Romancing the Romans in Southern France

When you think of the South of France you may think of sun soaked beaches, movie stars, yachts and great food - and you'd be right - but the area was developed for retirees two thousand years ago too. The French are not the first to figure out what a lovely area the region between Marseille and Montpellier is!

If you want to walk back through time and see where Roman soldiers would retire after their time in the infantry you need go no further than Nimes and Arles. Both are blessed with very well preserved ruins.
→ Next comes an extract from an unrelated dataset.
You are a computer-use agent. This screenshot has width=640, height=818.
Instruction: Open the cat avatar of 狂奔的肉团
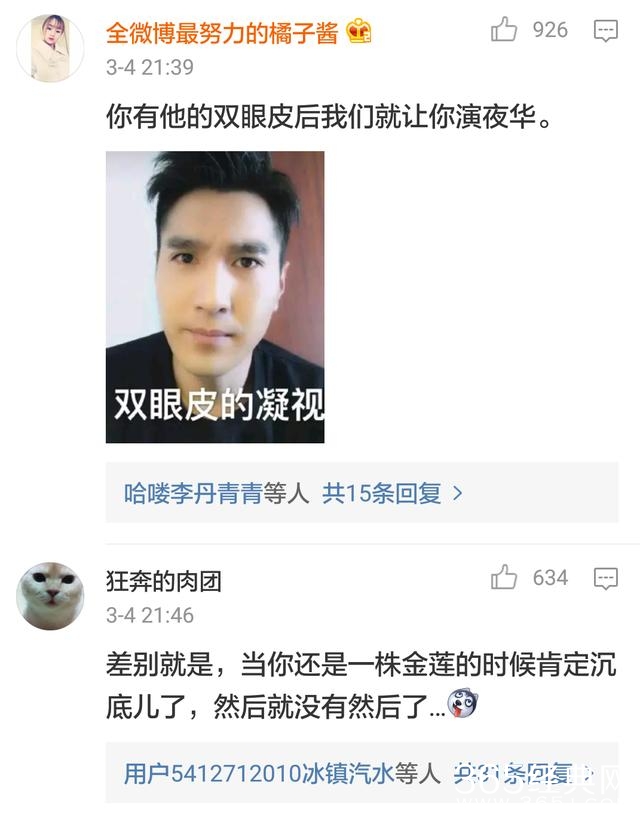[x=50, y=596]
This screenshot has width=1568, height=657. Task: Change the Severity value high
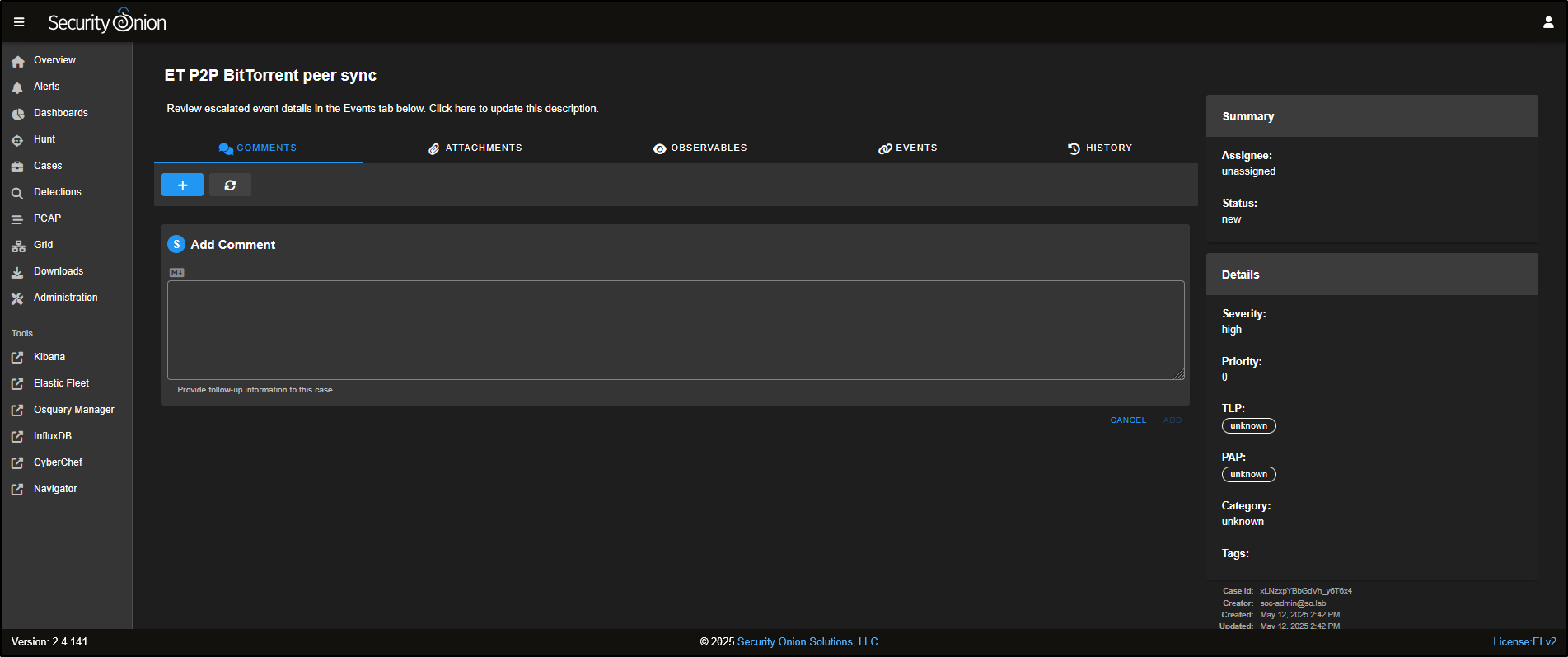point(1231,330)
Both have an amphitheater, easy to explore, climb around and to the top and ready for the modern day rock concert replacement of the gladiatorial games.

 Arles, smaller than Nimes, but cleaned

Arles, smaller than Nimes, but cleaned

 Arles, ready to rock and roll

Arles, ready to rock and roll

 Nimes, nicely atmospheric

Nimes, nicely atmospheric

The amphitheaters are, as you would expect, surrounded by cafes where you can soak in the view and there are many Roman bath and theater remains to wander through, but Nimes has a gem in the center of the town. This is a temple from Augustinian times and it is the best preserved Roman temple from the period in the world; it has been beautifully restored recently.
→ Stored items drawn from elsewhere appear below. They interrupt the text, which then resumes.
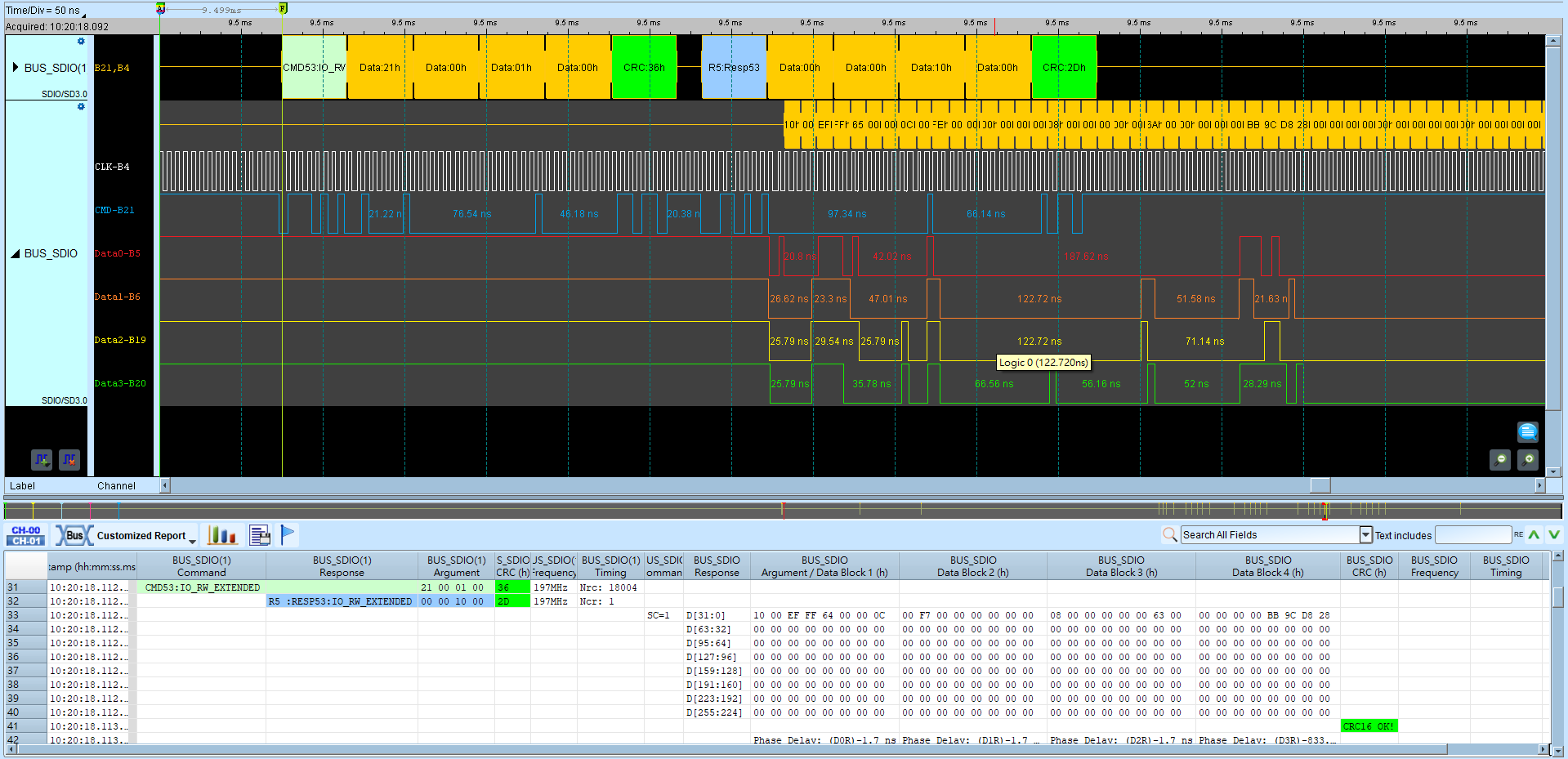Open the Search All Fields dropdown
Screen dimensions: 1568x759
click(x=1365, y=534)
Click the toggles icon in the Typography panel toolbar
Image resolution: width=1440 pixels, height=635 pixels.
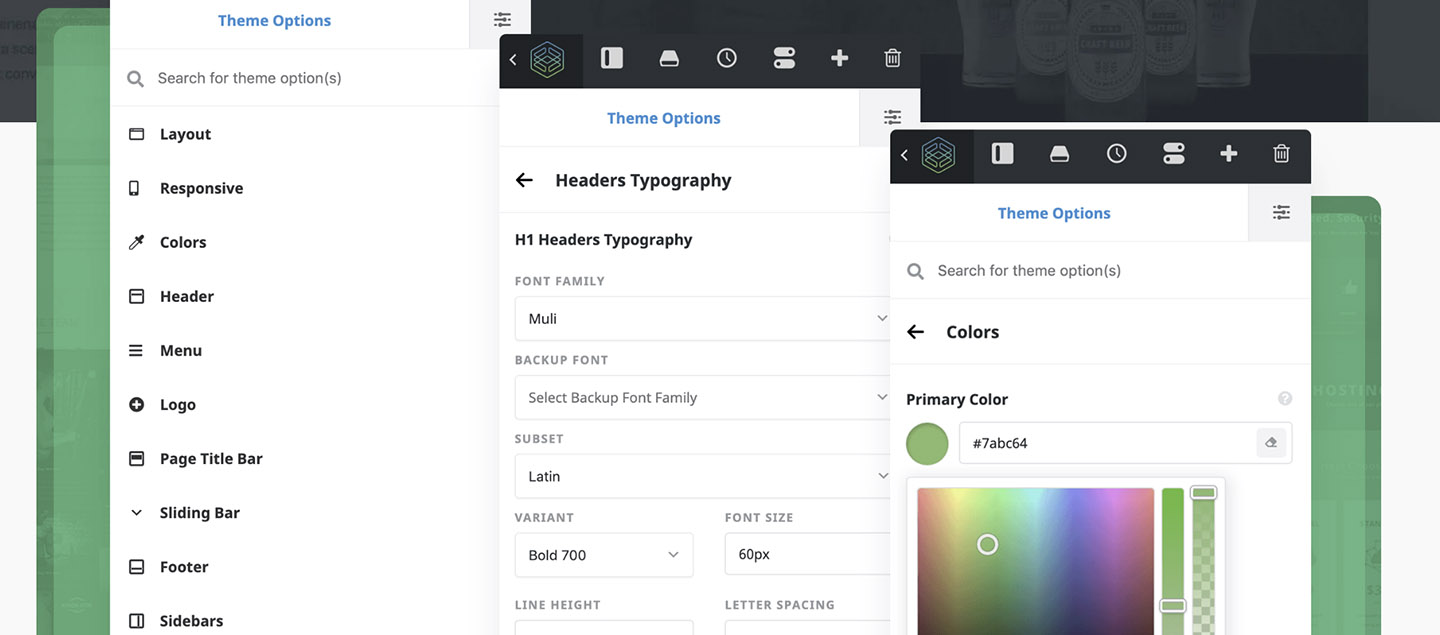click(784, 59)
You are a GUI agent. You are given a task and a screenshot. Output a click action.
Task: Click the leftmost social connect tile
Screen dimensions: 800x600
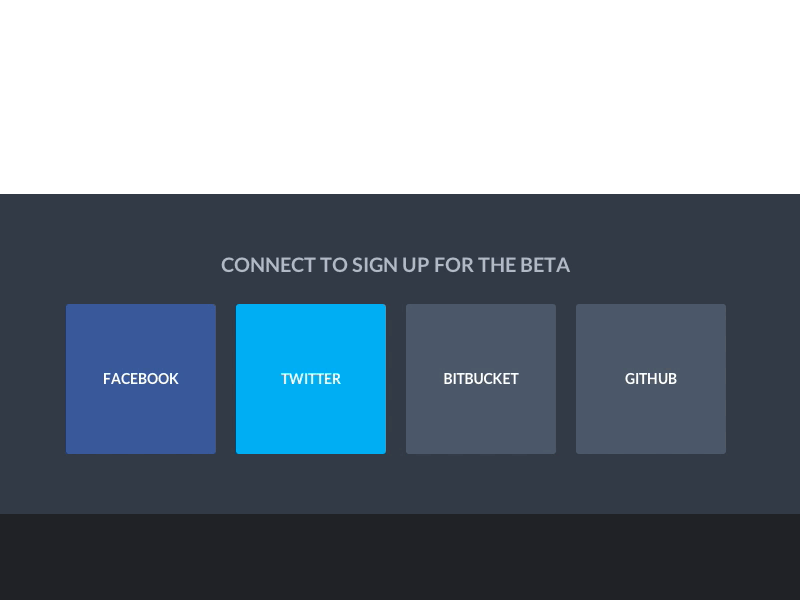[x=141, y=379]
Close to Arles you can also visit one of the wonders of Roman engineering - the Pont du Gard. It is the highest remaining Roman aqueduct in the world and yet was built without mortar! Huge stones, three levels high, still standing - purely through a feat of engineering. It is in a beautiful area, over a river and a lovely peaceful walk up takes you to the aqueduct (suitable for the under 5s and over 80s). When I first visited it in 1979 we would walk across and through it but now it is fenced off for safety. 

Because the Romans were here for so long there are romantic reminders everywhere, and especially on fountains which are a welcome sight when it's 90 degrees out.

 Image of a Roman general, or is it Hercules?

Image of a Roman general, or is it Hercules?

 The crocodile of Nimes, a reminder for the legionnaires of times in Egypt perhaps?

The crocodile of Nimes, a reminder for the legionnaires of times in Egypt perhaps?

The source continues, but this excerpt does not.